**WRITTEN PROBLEM**
Reproduce the text of every entry below verbatim, omitting all pictures from your answer.

===== DATA SHOWN

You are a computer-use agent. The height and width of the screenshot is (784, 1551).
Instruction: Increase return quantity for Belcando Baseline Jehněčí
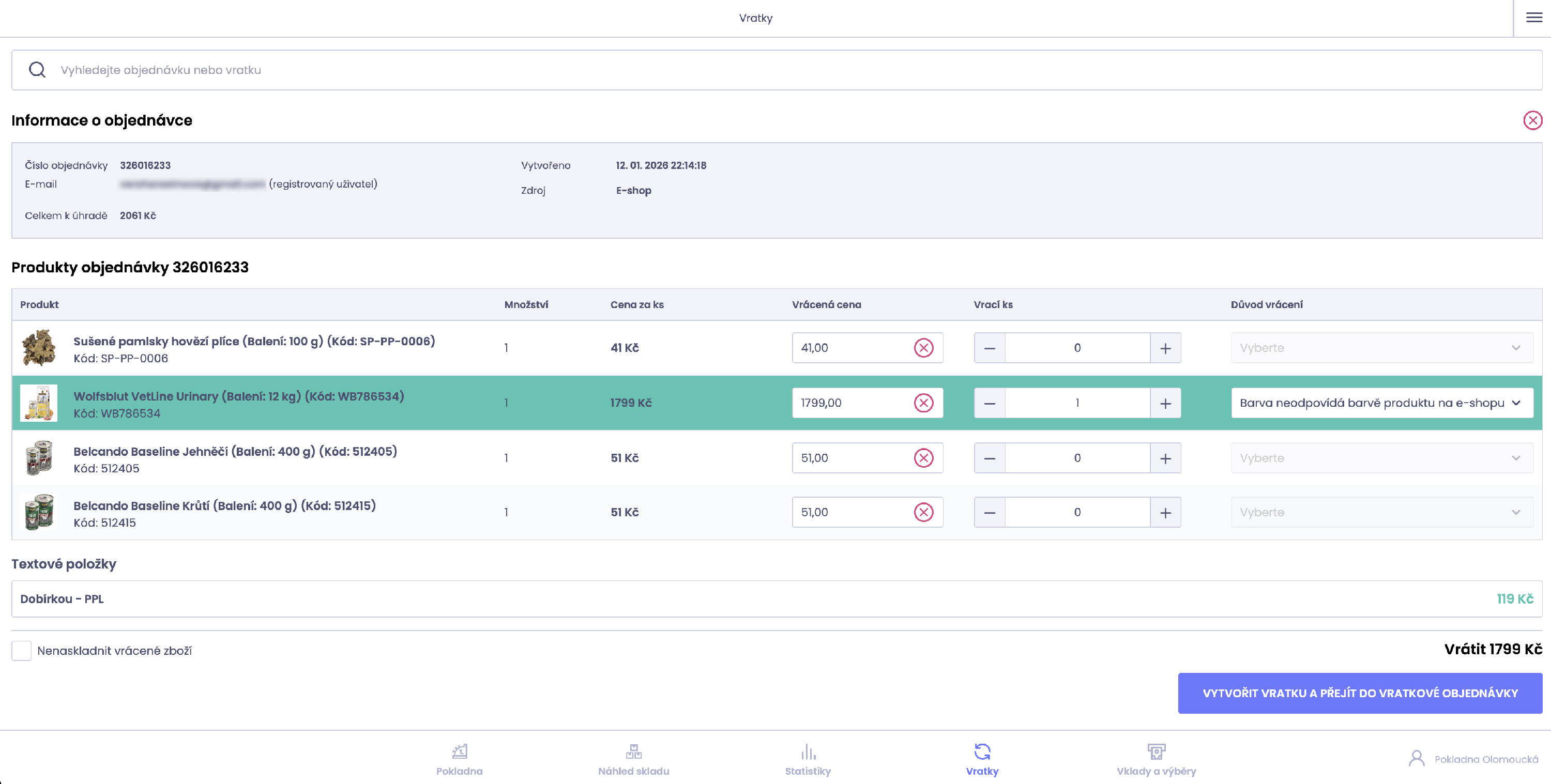1165,458
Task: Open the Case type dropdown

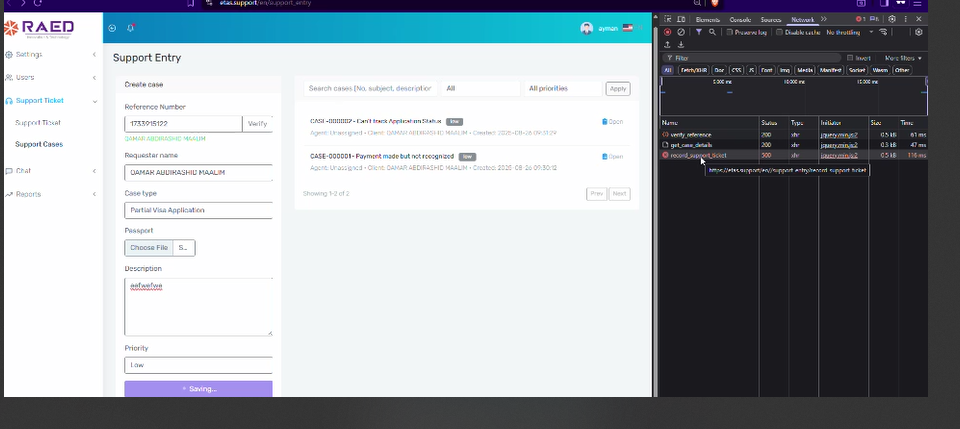Action: pyautogui.click(x=198, y=210)
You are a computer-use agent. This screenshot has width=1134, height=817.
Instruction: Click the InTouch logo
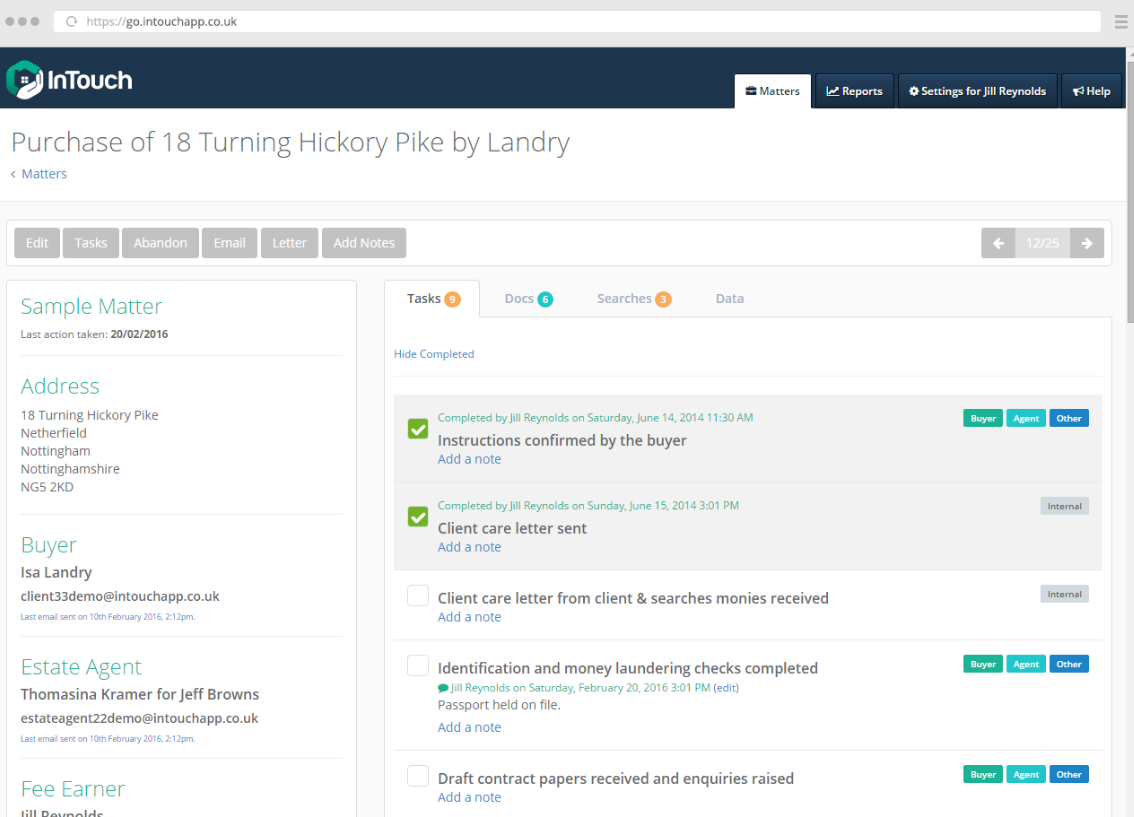coord(68,81)
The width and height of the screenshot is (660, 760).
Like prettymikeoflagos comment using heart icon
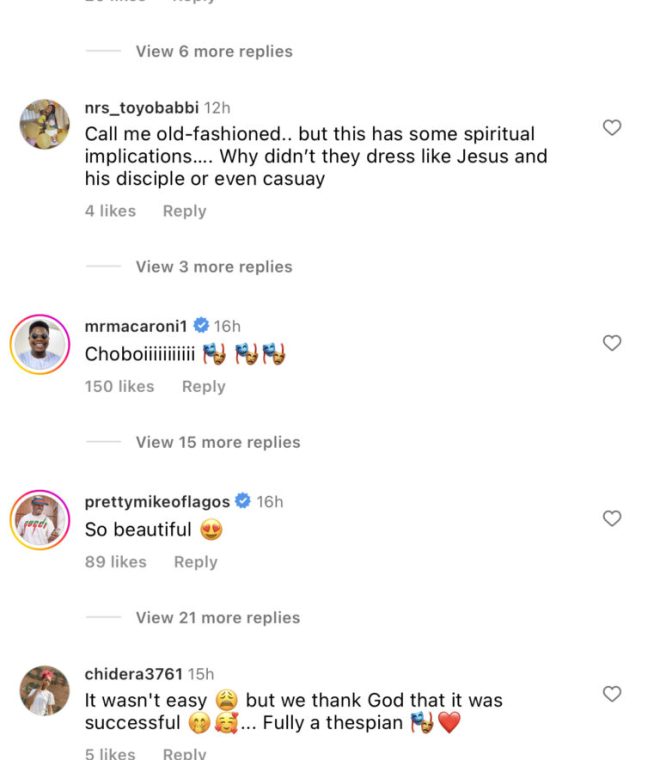coord(612,518)
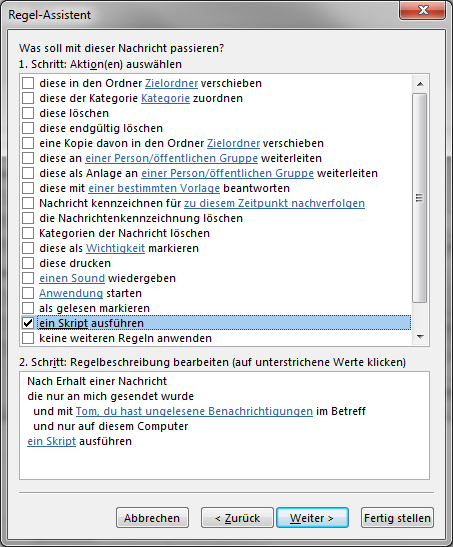Select the 'Wichtigkeit' link
Screen dimensions: 453x547
(115, 248)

==========

**THE RESPONSE**
You are a computer-use agent. The height and width of the screenshot is (784, 1551).
Instruction: Increase return quantity for Belcando Baseline Jehněčí
1165,458
Task: Open the Case type dropdown

Action: pyautogui.click(x=198, y=210)
You are a computer-use agent. This screenshot has width=1134, height=817.
Instruction: Click the InTouch logo
coord(68,81)
The width and height of the screenshot is (660, 760).
Like prettymikeoflagos comment using heart icon
coord(612,518)
Select the 'Wichtigkeit' link
Screen dimensions: 453x547
(115, 248)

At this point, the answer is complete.